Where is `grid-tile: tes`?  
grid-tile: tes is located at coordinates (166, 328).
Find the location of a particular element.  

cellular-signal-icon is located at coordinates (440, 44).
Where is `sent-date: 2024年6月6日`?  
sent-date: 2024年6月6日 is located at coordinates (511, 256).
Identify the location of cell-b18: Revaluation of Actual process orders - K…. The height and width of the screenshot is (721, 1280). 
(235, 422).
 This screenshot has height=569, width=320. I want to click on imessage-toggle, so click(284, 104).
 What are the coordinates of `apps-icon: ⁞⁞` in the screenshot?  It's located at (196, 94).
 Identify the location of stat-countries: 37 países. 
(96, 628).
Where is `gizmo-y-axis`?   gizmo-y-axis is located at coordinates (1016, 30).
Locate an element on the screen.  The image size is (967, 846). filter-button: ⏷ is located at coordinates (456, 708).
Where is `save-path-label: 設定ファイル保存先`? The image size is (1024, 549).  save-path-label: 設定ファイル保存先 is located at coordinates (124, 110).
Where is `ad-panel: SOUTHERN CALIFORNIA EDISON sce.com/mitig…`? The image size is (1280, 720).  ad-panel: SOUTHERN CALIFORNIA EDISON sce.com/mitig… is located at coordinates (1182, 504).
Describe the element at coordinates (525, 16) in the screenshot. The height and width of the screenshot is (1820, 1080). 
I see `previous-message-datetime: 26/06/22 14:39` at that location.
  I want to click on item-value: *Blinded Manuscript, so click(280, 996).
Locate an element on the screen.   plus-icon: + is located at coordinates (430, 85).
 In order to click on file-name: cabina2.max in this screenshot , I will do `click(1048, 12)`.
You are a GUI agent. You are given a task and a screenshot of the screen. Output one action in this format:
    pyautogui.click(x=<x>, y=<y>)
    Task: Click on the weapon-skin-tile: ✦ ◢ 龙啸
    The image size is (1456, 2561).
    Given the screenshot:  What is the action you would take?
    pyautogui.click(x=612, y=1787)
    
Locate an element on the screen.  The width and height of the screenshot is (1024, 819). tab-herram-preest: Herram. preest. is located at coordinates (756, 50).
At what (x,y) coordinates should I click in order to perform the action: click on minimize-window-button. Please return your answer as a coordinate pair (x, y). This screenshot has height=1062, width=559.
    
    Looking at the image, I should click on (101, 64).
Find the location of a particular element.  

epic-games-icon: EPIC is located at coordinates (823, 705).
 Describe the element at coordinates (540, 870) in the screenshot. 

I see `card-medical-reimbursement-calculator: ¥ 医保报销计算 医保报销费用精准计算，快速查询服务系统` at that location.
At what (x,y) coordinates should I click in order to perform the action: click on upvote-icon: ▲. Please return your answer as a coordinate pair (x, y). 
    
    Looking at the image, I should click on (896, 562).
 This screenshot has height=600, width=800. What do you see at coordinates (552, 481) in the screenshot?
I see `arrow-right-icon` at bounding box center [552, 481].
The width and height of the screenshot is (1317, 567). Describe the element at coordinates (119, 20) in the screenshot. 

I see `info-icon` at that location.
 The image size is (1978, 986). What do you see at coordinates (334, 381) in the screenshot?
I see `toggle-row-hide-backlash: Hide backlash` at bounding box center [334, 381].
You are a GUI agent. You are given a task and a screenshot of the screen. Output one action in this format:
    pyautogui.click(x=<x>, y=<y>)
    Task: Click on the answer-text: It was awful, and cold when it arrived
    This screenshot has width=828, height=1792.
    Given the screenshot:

_ _ _ _

# [PROBLEM]
Set out the records from the line holding "Describe the element at coordinates (540, 870)" through the end of the records, both included, as a Markdown table with the columns Row and Line. Number each line in Row, put its text in Line, and leave out blank lines.

# [ANSWER TO THIS TASK]
| Row | Line |
|---|---|
| 1 |  Describe the element at coordinates (540, 870) in the screenshot.  |
| 2 | I see `card-medical-reimbursement-calculator: ¥ 医保报销计算 医保报销费用精准计算，快速查询服务系统` at that location. |
| 3 | At what (x,y) coordinates should I click in order to perform the action: click on upvote-icon: ▲. Please return your answer as a coordinate pair (x, y).  |
| 4 |     Looking at the image, I should click on (896, 562). |
| 5 |  This screenshot has height=600, width=800. What do you see at coordinates (552, 481) in the screenshot? |
| 6 | I see `arrow-right-icon` at bounding box center [552, 481]. |
| 7 | The width and height of the screenshot is (1317, 567). Describe the element at coordinates (119, 20) in the screenshot.  |
| 8 | I see `info-icon` at that location. |
| 9 |  The image size is (1978, 986). What do you see at coordinates (334, 381) in the screenshot? |
| 10 | I see `toggle-row-hide-backlash: Hide backlash` at bounding box center [334, 381]. |
| 11 | You are a GUI agent. You are given a task and a screenshot of the screen. Output one action in this format: |
| 12 |     pyautogui.click(x=<x>, y=<y>) |
| 13 |     Task: Click on the answer-text: It was awful, and cold when it arrived |
| 14 |     This screenshot has width=828, height=1792. |
| 15 |     Given the screenshot: |